Do you have an attic on this structure? With micro inverters you could put a j-box at the roof / attic connection point, then inside the attic, while the temps may still be high, they are not subject to the derate rules about conduit on rooftops so you can drop to an appropriate wire size based on the attic ambient, and you can also use romex if allowed in your area, since you have ac power after the micro inverters. Then from the attic , convert again to thwn and bring it down the exterior of the wall in conduit to the disco. Without calculating this my swag will still have you using #10 all the way if you do it this way. swag.


----------



## sunpower (Jul 15, 2011)

No attic, can't use romex . But love the idea about switching wire size once indoors. Thanks.


----------



## Dennis Alwon (May 9, 2009)

I would like to know how you will get 22 #6 thwn-2 wires in a 1" EMT?


----------



## sunpower (Jul 15, 2011)

Typo sorry. Two inch


----------



## Dennis Alwon (May 9, 2009)

### [WORK TO DO]
Continue the forum thread about running solar micro-inverter wiring through conduit, starting right after its last line.

### [DATA SECTION]
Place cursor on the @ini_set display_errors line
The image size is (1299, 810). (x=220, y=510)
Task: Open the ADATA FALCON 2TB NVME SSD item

### [ANSWER TO THE EXERCISE]
sorry .......... calc was incorrect


----------



## sunpower (Jul 15, 2011)

Ok. Not sorry


----------



## Wirenuting (Sep 12, 2010)

Dennis Alwon said:


> sorry ..........


LoL, I thought that also, then figured he ment 22 #14's. That gave him a 27% fill.


----------



## Dennis Alwon (May 9, 2009)

Wirenuting said:


> LoL, I thought that also, then figured he ment 22 #14's. That gave him a 27% fill.


I mistakenly used the area of #6 thw-2 instead of #6 thwn-2. I didn't realize there was a thw-2


----------



## ilikepez (Mar 24, 2011)

Can you combine all the circuits together at a combiner box and then make the 100' run? At least that would save you from having to derate for conduit fill.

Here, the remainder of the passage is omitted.